#### PROBLEMS TO WORK ON:
a: Print a passage from the forum thread on dog recall words, starting at "You could try" and stopping after "my backup word..".
b: In the forum thread on dog recall words, which cue does aerolor consider better than "here"?
c: Pick up the forum thread on dog recall words after its final post and continue it.

#### SELECTED EXTRACT:
# What word do you use for recall?



## goldengirl09

I have to choose a new word b/c we ruined "come" by not enforcing it. I'd love to hear what other people use. Thanks!


----------



## aerolor

goldengirl09 said:


> I have to choose a new word b/c we ruined "come" by not enforcing it. I'd love to hear what other people use. Thanks!


You could try "to me" or "here" as a substitute for come. To me is better than here. I think you can get more expression into it especially if you make it sound like one word and don't use the dog's name with it. You could also try a dog whistle.


----------



## Summer's Mom

Our informal recall is her name, her formal recall (with sit in front position) is "come".. You could also use "here" which is my backup word.. 

I do believe you can bring meaning back to "come" if you want to.. Just reinforce it many many many times in boring/easy situations..


----------



## Ljilly28

I have several degrees of come. "ALL DOGS" is for hiking, when the dogs go right but the humans want to go left or if another hiker is approaching and the dogs need to reel in and sit. "COME" is more for competition or one dog situations. This is a dead serious command and may not be ignored. To recall one dog among several, I use name & "front". "Tally, FRONT". That means you come as fast as you can, sit straight in front of me, and watch me.


----------



## AmberSunrise

I also have several cues for my dogs.

'Come' is competition serious, along with 'Front'
'Here' is more informal and means get in to my general vicinity (play, agility, field etc)
'Hey, lets go' or just ''Let's go' is a still more informal cue.

But all of these cues are trained and enforced - if one of my dogs is eying that mud puddle and I want them to stay clean my 'Let's go' will result in either my dog coming and being rewarded or some corrective action being taken, so I too believe you can retrain the 'Come' command


----------



## OriJames

Uh oh...we're not supposed to use their name for recalls? Hmm, may have to phase it out for Ori then. I usually use "come" in addition to his name usage. 

Jasmine however, gets "come here", without the name for some reason. Usually because she's trying to go off doing something she's not supposed to. :doh: Oh, if only I didn't have to wait so long for her obediance classes. I'd like to use that tone a little less.


----------



## Joanne & Asia

I use "right here" for n informal command and "come" as the formal command where she knows I mean business and the expectation is that she comes and sits at my feet looking at me. That said, for Asia the come command does need reinforcing and touch ups once in awhile especially with distractions. I think it is by far the most important command to keep them safe and it has saved her hide at least twice so I am always working on it to keep it as consistent as I can. I agree it is importnt to not overuse it so another informal one is used most of the time.

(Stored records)
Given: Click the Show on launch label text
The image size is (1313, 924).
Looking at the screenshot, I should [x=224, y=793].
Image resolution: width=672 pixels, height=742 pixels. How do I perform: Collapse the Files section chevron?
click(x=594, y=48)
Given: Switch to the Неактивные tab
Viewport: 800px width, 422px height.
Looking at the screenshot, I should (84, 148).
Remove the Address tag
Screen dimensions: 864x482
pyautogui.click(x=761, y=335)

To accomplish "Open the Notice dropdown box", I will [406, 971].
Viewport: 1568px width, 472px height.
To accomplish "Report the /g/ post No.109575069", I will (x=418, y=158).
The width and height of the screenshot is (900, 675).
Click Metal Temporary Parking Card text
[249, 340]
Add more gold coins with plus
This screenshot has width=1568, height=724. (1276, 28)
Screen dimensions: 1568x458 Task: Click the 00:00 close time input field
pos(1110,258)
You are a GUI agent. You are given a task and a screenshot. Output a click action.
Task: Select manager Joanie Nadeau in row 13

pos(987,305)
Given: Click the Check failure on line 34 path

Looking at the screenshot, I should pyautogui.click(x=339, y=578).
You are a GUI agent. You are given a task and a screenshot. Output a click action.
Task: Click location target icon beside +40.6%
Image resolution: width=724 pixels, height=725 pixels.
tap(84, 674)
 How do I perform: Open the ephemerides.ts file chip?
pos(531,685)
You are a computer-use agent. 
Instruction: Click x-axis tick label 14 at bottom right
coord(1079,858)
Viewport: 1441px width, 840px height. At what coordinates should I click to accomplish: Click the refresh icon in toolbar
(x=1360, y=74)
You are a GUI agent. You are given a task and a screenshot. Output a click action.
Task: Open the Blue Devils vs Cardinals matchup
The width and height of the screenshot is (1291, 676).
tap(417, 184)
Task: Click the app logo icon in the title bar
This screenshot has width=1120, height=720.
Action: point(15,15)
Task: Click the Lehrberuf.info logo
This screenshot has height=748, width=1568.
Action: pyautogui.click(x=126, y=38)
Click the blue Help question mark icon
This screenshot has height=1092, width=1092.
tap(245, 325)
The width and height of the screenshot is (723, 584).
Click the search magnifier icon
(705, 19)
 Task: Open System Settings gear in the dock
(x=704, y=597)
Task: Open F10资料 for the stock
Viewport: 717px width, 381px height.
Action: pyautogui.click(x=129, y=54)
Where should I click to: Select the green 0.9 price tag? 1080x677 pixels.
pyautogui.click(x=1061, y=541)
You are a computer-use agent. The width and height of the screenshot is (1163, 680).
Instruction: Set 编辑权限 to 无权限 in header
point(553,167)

#### THE RESULTS:
a:
You could try "to me" or "here" as a substitute for come. To me is better than here. I think you can get more expression into it especially if you make it sound like one word and don't use the dog's name with it. You could also try a dog whistle.


----------



## Summer's Mom

Our informal recall is her name, her formal recall (with sit in front position) is "come".. You could also use "here" which is my backup word..

b: "To me."

c:
----------



## Megora

In informal settings I just call his name and he comes.  

For comp obedience it is front - and that specifically means coming fast, straight, and instantly sitting directly in front of me in a very straight sit within my reach but not bumping me. <- In other words, I avoid using the command unless I'm ready to reinforce exactly what I want in addition to him coming running. 

Because I use his name as a "come" command, it essentially is a permitted double command when I use my "Jack-Front" command.


----------



## momtoMax

I have had someone tell me that too - not to use their name after I'd been using it. It's turned out well for us though - I call "Max" and he sees it as come to me. He expects the come, I guess, and he always does listen. Now, if I say Max, come, he gets that I really really mean it since I'm using 2 words but he doesn't always respond to just the word "come" which makes it harder for other people to call him because they don't realize that.

It's a super important thing to teach them though - I think there are only a few dogs around here that have recall at all as my neighbors are so impressed that he doesn't run away should he get out (such as a few days ago, our under the deck and out the neighbors stairs incident - they don't have a fence right now so when he came into their yard, my neighbor was beside herself thinking he'd run off and was amazed that everytime I called him he kept coming to me until I reached our gate.) Some of the best advice I got here was to teach him recall and I am so glad I did! Don't give up on this command!


----------



## Jige

Oh boy I use lots of different words all for the same thing. "Let's go", "come", "here", their name. Are all used for recall. I also click my tongue and my dogs come running. I think I invented the clicker as I have been using my tongue clicker since the late 70"s I even had my rabbits trained to come when I did that.


----------



## Angelina

I was taught to say their name first so they know a command is coming and then if I want her to come I say "lets go!". If she is retrieving something I'll say "bring" or "to me". The people who had her before me ruined "come"...she also learned from them she could evade them (they used anger in their methods so I make sure never to do that). It took her a while to trust enough to come period. I have to always be diligent with her and keep her on a leash, or have a leash dragging unless we are in the yard. She is getting better but definately not 100 percent recall...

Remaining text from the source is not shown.